→ INSTRUCTIONS FOR THE TASK
Please return all lines of the data below containing the string "text".

→ MATERIAL FOR THIS EXERCISE
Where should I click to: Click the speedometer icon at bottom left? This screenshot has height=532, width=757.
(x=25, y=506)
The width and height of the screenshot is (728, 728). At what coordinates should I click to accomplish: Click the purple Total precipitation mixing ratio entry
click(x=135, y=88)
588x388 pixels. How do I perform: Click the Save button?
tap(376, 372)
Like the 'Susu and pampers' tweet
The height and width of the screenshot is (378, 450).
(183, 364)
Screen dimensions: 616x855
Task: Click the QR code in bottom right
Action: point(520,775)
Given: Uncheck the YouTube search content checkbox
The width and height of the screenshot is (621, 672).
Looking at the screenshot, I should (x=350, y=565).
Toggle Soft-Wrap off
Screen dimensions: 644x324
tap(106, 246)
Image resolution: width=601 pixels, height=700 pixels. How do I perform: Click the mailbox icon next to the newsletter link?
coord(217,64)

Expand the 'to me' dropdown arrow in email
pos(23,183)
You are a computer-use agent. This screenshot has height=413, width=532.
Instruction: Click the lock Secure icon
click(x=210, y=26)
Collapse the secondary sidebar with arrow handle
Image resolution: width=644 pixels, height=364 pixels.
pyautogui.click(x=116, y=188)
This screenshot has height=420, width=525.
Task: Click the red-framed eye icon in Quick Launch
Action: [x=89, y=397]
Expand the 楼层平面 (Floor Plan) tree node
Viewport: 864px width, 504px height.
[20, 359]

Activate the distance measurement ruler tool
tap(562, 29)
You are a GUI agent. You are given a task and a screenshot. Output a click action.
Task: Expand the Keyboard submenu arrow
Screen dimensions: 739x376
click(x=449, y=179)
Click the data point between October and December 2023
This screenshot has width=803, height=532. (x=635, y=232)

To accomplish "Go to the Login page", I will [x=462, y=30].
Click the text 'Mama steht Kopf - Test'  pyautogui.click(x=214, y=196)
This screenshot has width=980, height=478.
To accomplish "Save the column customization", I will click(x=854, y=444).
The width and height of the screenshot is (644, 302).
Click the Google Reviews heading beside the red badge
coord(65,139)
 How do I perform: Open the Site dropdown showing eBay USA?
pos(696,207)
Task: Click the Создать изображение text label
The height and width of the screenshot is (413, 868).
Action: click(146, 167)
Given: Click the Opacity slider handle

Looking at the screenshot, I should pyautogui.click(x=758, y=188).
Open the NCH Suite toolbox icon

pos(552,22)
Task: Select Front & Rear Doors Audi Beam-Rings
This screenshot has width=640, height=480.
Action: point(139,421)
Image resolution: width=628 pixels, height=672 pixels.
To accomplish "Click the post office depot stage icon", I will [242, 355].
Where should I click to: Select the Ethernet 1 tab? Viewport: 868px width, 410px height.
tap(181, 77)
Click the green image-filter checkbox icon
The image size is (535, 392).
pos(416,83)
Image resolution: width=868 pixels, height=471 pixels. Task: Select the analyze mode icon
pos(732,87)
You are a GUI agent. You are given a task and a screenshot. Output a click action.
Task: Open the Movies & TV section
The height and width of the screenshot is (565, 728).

→ ANSWER BELOW
Click the text 'Mama steht Kopf - Test'  pyautogui.click(x=214, y=196)
Task: Click the Создать изображение text label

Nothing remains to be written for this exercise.